Most of the senior royal ladies in Europe have multiple tiaras at their disposal, some of them personally owned, some of them loaners from the royal vaults. Until her husband’s accession to the throne, however, Queen Mathilde of the Belgians only had one tiara in her personal jewel box: her diamond laurel wreath.
The laurel wreath is a classic tiara shape, and most royal families have at least one in their collection. But Mathilde’s tiara isn’t from the Belgian vaults; this one is her personal property. The laurel wreath was given to Mathilde by a group of Belgian aristocrats as a wedding present in 1999, when Mathilde married Prince Philippe, Duke of Brabant. It was an especially fitting present, as Mathilde was born a member of Belgian nobility. In 2013, in fact, Mathilde became the first-ever queen of the Belgians to actually have been born a Belgian.
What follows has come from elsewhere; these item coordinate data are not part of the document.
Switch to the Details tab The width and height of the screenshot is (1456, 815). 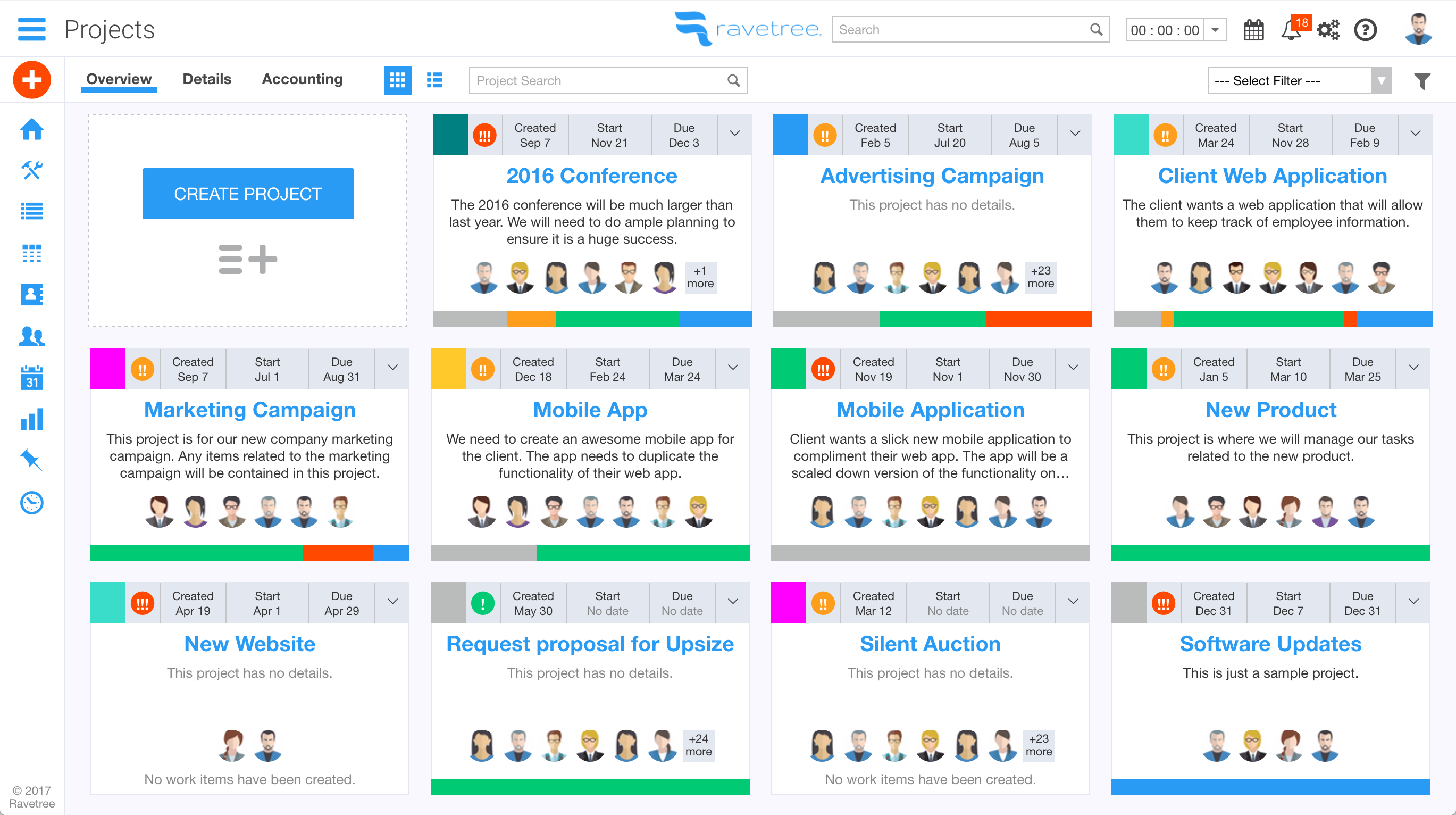coord(207,79)
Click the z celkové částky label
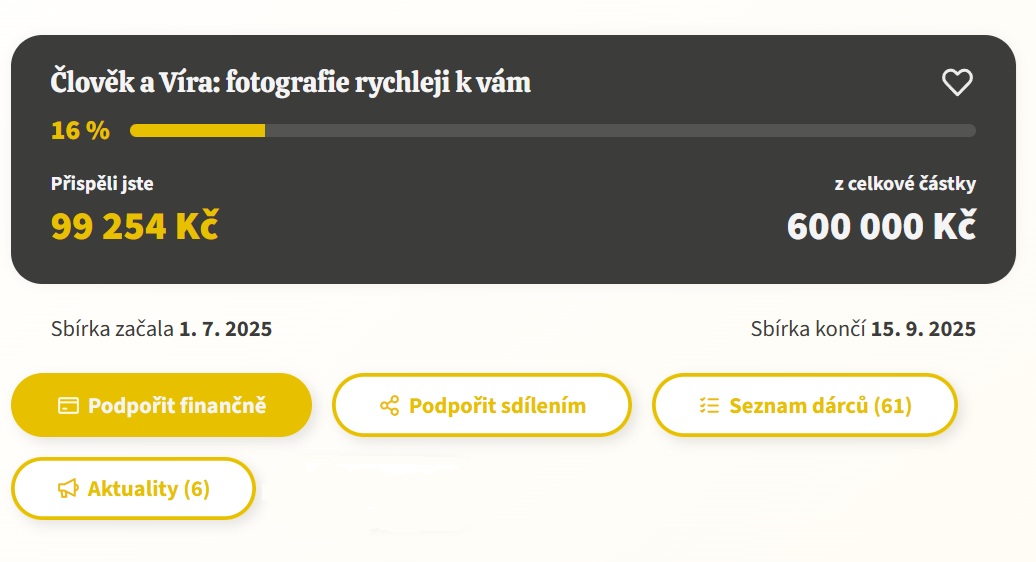Viewport: 1036px width, 562px height. [905, 184]
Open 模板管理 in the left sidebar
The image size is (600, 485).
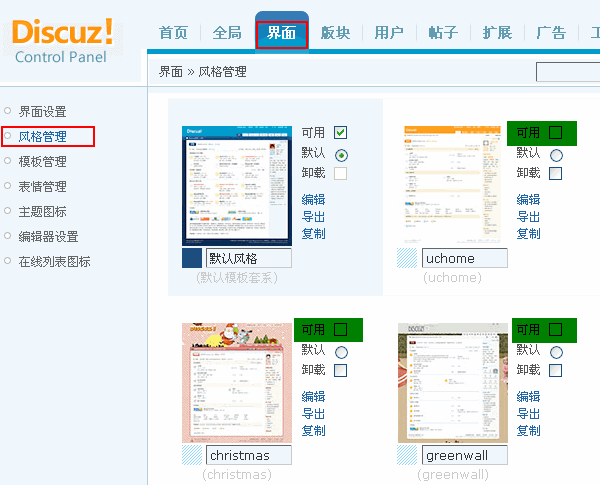tap(43, 161)
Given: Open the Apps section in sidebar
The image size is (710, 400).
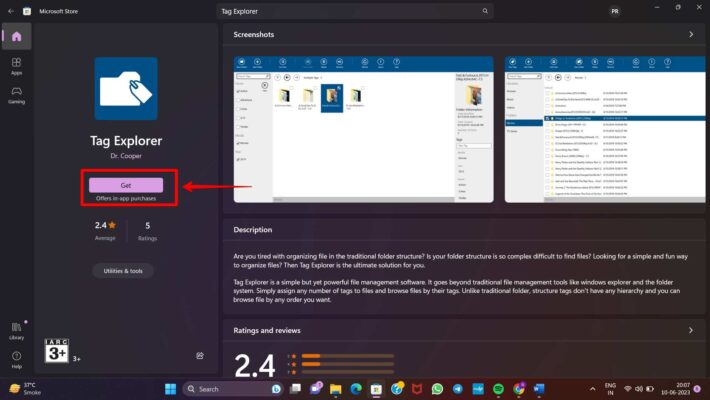Looking at the screenshot, I should [x=17, y=67].
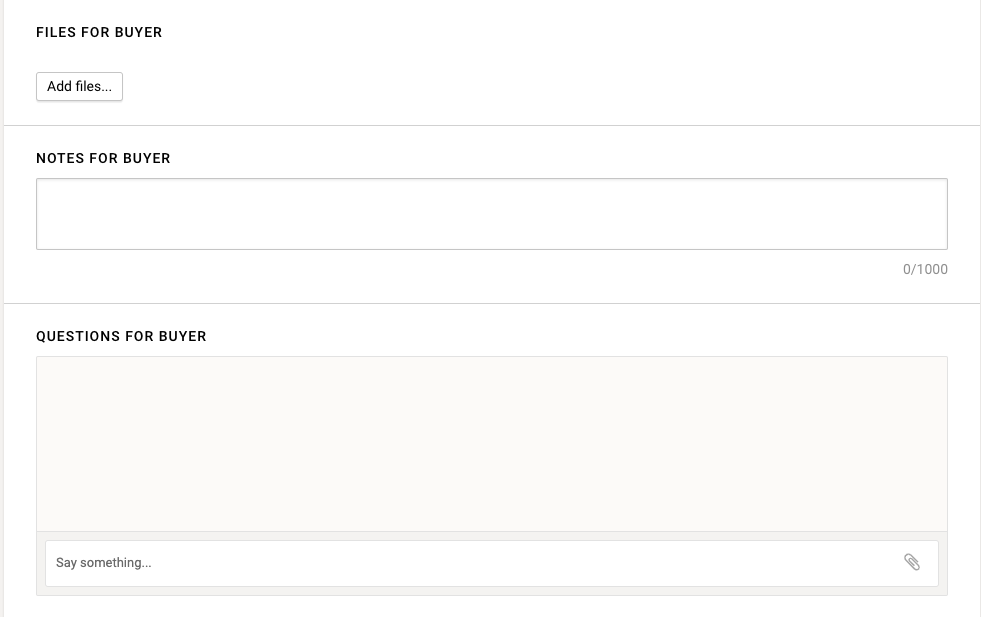981x617 pixels.
Task: Choose Add files under Files for Buyer
Action: pyautogui.click(x=79, y=87)
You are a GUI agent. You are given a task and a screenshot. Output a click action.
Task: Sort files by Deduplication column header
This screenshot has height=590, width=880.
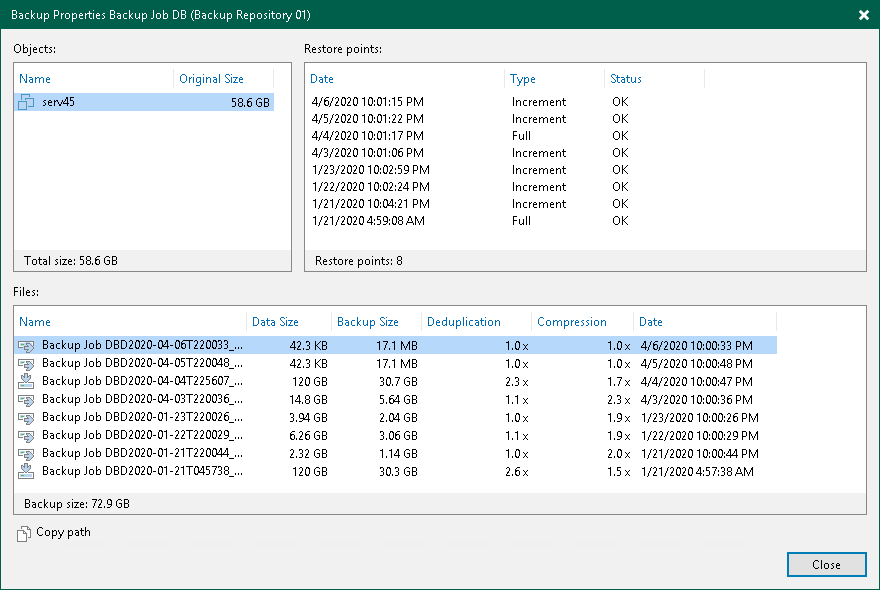464,322
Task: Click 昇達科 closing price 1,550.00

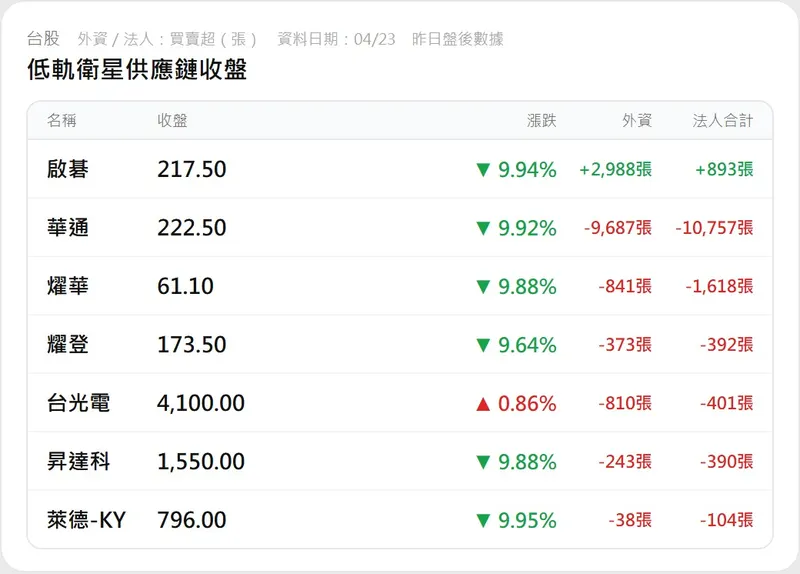Action: point(201,462)
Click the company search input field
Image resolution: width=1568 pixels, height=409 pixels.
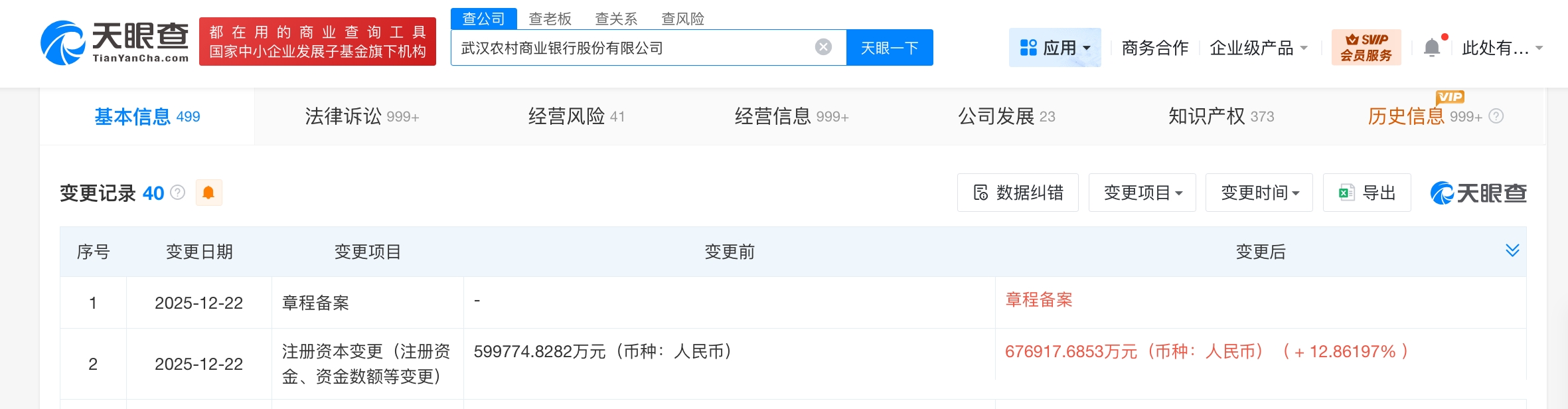tap(631, 48)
But even though the tiara is relatively new to Mathilde, it’s still an antique. It was made by Hennel and Sons, an English firm, in 1912. Since it’s the only tiara that Mathilde personally owns, it’s lucky that it can also be worn as a necklace — two for one, if you will. She memorably wore the piece as a necklace at the wedding of the Duke and Duchess of Cambridge in 2011.
Beyond converting to a necklace, the tiara appears to be even more adaptable. Mathilde usually wears the tiara on a frame that sets it fairly high on her head. However, Mathilde has also worn the tiara closer to her head, suggesting that either the tiara can be positioned differently on the same frame or the piece came with more than one frame.
She’s worn the laurel wreath to numerous royal occasions over the years, and I imagine that it will continue to be a staple in her jewelry collection, even though she now has two more diadems — the Nine Provinces Tiara and the Wolfers Tiara — at her disposal.